Thursday, June 01, 2006

I promise, as God is my witness, this story is kosher.

OK, another New York story.

I graduated from DuBois High School in DuBois, Pennsylvania, a place where being ethnic meant you were Polish, maybe Lithuanian. I go to New York and get a job in a boiler room which, for those of you who don't know, is a small hot room filled with phones on long counters. Men, shoulder to shoulder, would dial all day, calling businesses, wheedling money with scams like this one, selling ads in the Police Athletic League yearbook. This yearbook would be published, otherwise this would be illegal, but it will never be distributed. Every volume, I'm sure, still rests in a warehouse somewhere in New Jersey.

I'm 18, a kid from the backwoods (DuBois was two hours from the closest city and that city was Altoona), and I'm working with all these middle-aged New Yorkers, honking their New York honk into phones, hunched over legal pads and lists, stacks of lists, of every business number in Manhattan.

It's lunch. My first day. The older guys, protective of the kid, take me down the street to my first kosher deli. I'm 18. I scan the menu. I see pastrami. Now, I've heard of pastrami, but being from DuBois, I've never actually had pastrami.
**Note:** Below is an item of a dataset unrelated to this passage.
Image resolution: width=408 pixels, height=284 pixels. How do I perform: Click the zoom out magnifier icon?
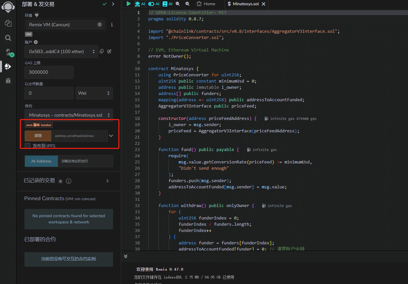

The waitress comes over, pulls the pencil from behind her ear and asks what we'll have. My turn. I order a hot pastrami on rye. The waitress asks, "Something to drink?" I order, in a kosher deli, a glass of milk.

The waitress says, "No."

I ask, making things even worse, "Are you out of milk?"

She says, "No."

The middle-aged men sigh a collective sigh for this goy from Pennsylvania and one man says, "We'll explain. Bring him a Doctor Brown's."

To this day, when I go into a deli, I get the Dr. Brown's Cel-Ray. I know, some people swear by the Cream Soda, but I go for the Cel-Ray every time. And when I take that first sip I'm 18 again, a kid from the sticks, with a whole world of things to learn.

1 comment:

Elizabeth Krecker said...

Great story, David! I love your sense of detail, right down to the waitress pulling the pencil out from behind her ear. It's amazing what a great story a simple thing like a glass of milk can tell.